═════ Material supplied ═════

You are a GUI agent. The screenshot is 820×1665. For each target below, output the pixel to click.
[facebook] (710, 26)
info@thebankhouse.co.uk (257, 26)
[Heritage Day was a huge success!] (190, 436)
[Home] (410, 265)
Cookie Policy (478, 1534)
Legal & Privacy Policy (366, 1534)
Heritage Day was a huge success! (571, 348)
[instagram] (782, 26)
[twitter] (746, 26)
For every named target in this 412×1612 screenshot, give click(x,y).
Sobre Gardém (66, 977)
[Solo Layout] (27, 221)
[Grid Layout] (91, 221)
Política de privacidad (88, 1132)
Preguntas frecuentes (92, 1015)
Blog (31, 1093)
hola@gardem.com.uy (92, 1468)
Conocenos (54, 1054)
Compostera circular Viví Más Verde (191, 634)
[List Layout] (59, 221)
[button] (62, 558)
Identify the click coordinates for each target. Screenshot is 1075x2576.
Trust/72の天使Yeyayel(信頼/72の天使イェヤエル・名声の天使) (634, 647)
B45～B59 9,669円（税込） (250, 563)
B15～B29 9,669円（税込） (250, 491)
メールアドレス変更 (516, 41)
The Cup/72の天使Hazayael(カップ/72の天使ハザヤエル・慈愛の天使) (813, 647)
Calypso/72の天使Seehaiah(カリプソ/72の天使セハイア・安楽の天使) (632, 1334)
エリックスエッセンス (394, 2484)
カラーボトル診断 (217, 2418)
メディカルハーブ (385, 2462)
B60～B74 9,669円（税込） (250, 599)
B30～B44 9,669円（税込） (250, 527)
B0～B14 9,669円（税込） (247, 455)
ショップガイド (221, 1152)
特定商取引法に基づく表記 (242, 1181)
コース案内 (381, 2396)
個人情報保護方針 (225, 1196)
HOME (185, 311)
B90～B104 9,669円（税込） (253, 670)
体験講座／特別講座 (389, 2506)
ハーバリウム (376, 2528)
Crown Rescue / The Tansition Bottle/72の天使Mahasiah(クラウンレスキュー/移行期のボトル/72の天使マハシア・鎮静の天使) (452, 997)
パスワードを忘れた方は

═════

Task brief:
Reproduce only this range: the first line of the data above through the line with "コース案内 (381, 2396)", both included, exactly as written.

Output for this task:
You are a GUI agent. The screenshot is 820×1665. For each target below, output the pixel to click.
[facebook] (710, 26)
info@thebankhouse.co.uk (257, 26)
[Heritage Day was a huge success!] (190, 436)
[Home] (410, 265)
Cookie Policy (478, 1534)
Legal & Privacy Policy (366, 1534)
Heritage Day was a huge success! (571, 348)
[instagram] (782, 26)
[twitter] (746, 26)
For every named target in this 412×1612 screenshot, give click(x,y).
Sobre Gardém (66, 977)
[Solo Layout] (27, 221)
[Grid Layout] (91, 221)
Política de privacidad (88, 1132)
Preguntas frecuentes (92, 1015)
Blog (31, 1093)
hola@gardem.com.uy (92, 1468)
Conocenos (54, 1054)
Compostera circular Viví Más Verde (191, 634)
[List Layout] (59, 221)
[button] (62, 558)
Identify the click coordinates for each target. Screenshot is 1075x2576.
Trust/72の天使Yeyayel(信頼/72の天使イェヤエル・名声の天使) (634, 647)
B45～B59 9,669円（税込） (250, 563)
B15～B29 9,669円（税込） (250, 491)
メールアドレス変更 (516, 41)
The Cup/72の天使Hazayael(カップ/72の天使ハザヤエル・慈愛の天使) (813, 647)
Calypso/72の天使Seehaiah(カリプソ/72の天使セハイア・安楽の天使) (632, 1334)
エリックスエッセンス (394, 2484)
カラーボトル診断 (217, 2418)
メディカルハーブ (385, 2462)
B60～B74 9,669円（税込） (250, 599)
B30～B44 9,669円（税込） (250, 527)
B0～B14 9,669円（税込） (247, 455)
ショップガイド (221, 1152)
特定商取引法に基づく表記 (242, 1181)
コース案内 (381, 2396)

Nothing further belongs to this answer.